I recently applied for a company that asked me to create a slide deck to describe myself and how I would fit with their culture. It was a creative concept, and I definitely had fun with it. Yet, I'll admit that it was tempting to engineer my creation. After all, when you're trying to find a match, whether it be with a person, company, or opportunity, it's tempting to present yourself as the perfect fit, even if you aren't. It's tempting to manipulate your presentation to show that your values, desires, and beliefs align perfectly with whomever you are trying to impress. Though my conscience kept me from fudging the facts, I think that most of us morph into new creations around new crowds subconsciously, desperate to prove that we fit in, match up, or complement well. The problem with this is obvious: if everyone changes their personal brand to fit with somebody else's culture, we lose cultural purity and lose sight of ourselves.
This morning, I read the following quote from an article on Inc. entitled If You're Looking for Company Culture, You're Doing it Wrong.
"You don't have to go outside and find your values out there in the world," Ringelmann said. "The benefit of being an entrepreneur is that the values, the beliefs, and behaviors that your company needs to succeed are the ones that you hold yourself. Because you started this company for a reason. You're trying to solve a problem, and so your goals are your company's goals--it's one in the same."
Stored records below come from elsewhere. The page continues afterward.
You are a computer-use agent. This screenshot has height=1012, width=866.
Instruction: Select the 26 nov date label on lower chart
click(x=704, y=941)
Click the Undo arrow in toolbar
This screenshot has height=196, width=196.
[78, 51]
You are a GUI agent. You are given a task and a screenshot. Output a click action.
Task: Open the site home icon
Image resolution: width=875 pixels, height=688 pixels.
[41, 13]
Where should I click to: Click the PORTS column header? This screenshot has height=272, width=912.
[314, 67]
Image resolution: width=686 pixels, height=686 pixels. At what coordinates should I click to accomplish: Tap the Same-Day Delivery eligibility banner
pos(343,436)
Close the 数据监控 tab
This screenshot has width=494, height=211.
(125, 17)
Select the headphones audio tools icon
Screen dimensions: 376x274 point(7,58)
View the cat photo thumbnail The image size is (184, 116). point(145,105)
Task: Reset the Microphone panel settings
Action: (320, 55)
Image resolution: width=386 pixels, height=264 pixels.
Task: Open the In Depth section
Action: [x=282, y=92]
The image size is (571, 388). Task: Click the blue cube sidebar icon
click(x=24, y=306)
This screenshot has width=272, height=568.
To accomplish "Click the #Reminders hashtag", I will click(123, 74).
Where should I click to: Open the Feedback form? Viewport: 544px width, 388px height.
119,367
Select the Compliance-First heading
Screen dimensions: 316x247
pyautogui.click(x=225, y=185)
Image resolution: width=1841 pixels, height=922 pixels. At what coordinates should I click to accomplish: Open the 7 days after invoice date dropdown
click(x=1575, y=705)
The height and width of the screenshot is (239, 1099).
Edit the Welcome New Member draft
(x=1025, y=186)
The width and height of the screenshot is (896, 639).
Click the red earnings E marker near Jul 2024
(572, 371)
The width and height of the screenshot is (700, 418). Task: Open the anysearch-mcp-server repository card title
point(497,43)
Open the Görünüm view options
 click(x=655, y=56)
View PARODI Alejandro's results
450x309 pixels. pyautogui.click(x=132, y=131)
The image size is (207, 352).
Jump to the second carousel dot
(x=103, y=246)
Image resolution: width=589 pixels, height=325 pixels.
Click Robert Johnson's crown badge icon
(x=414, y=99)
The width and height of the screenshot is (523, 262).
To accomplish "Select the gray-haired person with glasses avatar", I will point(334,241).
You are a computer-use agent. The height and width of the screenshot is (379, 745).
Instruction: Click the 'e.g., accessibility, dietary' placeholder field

I think the answer to most of our relationship problems can be found in the same conundrum. Success is not found by mimicking the values of someone or some group that you admire. Even if that person or company has outstanding character, copying that behavior will rob you from figuring out who you are and going through the process of developing your beliefs.
To be truly successful, as Ringelmann said, you have to understand the values that you already hold, so that you can figure out where your best fit is. If you know who you are, then you can decide what you want to change, but not the other way around. You can't start building if you don't have the foundation. If you copycat your values, you will always look for others to lead in hard times, and you'll never be able to make an honest decision for yourself.